As well as, in-app pooling is the easiest way to limit the max simultaneous
connection checkouts per application. If PGBouncer were to handle this, I'd
assume you'd need to either send distinct usernames or some other instance-
specific token over so that it could identify sources of connections.

------
jtchang
I love sqlalchemy!

------
ltbarcly3
In application connection pools are a BadThing™.

Why is pooling connections in your application a bad thing you ask?

1\. It keeps open N connections to the database for each one of your M server
processes. This is especially bad in Postgresql, as that means you have N * M
idle processes on the database server.

2\. It is very easy to improperly reset a database connection before giving it
back out of the pool. This leads to two problems.

problem 1: The first is that if code using a db connection has an error and
doesn't issue a rollback, the connection will still be in a bad state when it
is handed back out of the pool again. On a webserver, this means that you will
see strange exceptions where a query failed, and is very hard to debug,
because the actual error was on the previous request to use that connection.

problem 2: It is inevitable that somewhere in your code you will not issue a
rollback on a connection after starting a transaction. In fact, if you are
using Python the default dp-api behavior is to "transactional mode" where a
BEGIN is sent immediately before any query on a new connection. It will
automatically start the transaction, but it will not COMMIT or ROLLBACK
automatically. The connection will be returned to the pool with a transaction
started, and the transaction will be kept open, potentially for days or weeks.
This can cause an incredible number of headaches, performance problems, and
cause your database's on disk size to grow much more quickly.

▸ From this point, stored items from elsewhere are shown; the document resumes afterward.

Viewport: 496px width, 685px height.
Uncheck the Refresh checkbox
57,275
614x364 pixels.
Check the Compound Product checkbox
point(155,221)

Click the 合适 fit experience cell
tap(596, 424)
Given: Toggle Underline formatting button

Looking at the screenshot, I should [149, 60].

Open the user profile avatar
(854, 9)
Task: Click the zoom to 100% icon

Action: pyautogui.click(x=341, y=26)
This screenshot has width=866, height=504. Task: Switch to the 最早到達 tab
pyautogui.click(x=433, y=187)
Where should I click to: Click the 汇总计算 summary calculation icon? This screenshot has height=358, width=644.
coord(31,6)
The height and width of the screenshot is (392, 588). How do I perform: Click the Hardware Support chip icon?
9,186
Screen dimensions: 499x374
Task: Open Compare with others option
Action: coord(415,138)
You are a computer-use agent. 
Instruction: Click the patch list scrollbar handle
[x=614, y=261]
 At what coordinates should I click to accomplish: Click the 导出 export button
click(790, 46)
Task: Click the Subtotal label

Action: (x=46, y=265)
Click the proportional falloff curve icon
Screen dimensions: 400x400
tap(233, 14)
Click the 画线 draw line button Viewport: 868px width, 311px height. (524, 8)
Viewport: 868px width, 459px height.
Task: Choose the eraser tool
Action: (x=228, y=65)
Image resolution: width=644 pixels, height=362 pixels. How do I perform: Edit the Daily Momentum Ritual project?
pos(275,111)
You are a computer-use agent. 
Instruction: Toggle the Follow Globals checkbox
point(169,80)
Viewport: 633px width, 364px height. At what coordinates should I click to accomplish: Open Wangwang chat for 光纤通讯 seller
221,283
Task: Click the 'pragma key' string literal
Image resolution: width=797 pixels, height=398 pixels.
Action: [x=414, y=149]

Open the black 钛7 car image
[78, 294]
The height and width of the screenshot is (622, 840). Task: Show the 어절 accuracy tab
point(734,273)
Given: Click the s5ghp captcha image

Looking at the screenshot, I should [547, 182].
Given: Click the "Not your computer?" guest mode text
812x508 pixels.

3\. If you use a server like gunicorn, or a library like multiprocessing, open
file handles (including sockets) are shared upon fork(). This means that if
you aren't very careful to completely remove and recreate all the connections
in your connection pool after a fork, you will have multiple processes sharing
the same sockets. The processes will then step all over each other and corrupt
each others use of the database.

I have seen all of these problems multiple times in production code.

So, what should you do?

If you are using postgres, install PGBouncer on every server. Configure your
application to make a new connection to PGBouncer whenever it needs a new
connection. The overhead of this is tiny, since you connect to PGBouncer
through a filesystem unix socket. PGBouncer keeps open as many connections as
it needs to the database server, maintains those connections, and puts them in
a good state before giving them to you. PGBouncer will also gradually reduce
it's connections to the database server if they are idle and unused long
enough.

I'm sure other databases have some similar database proxy.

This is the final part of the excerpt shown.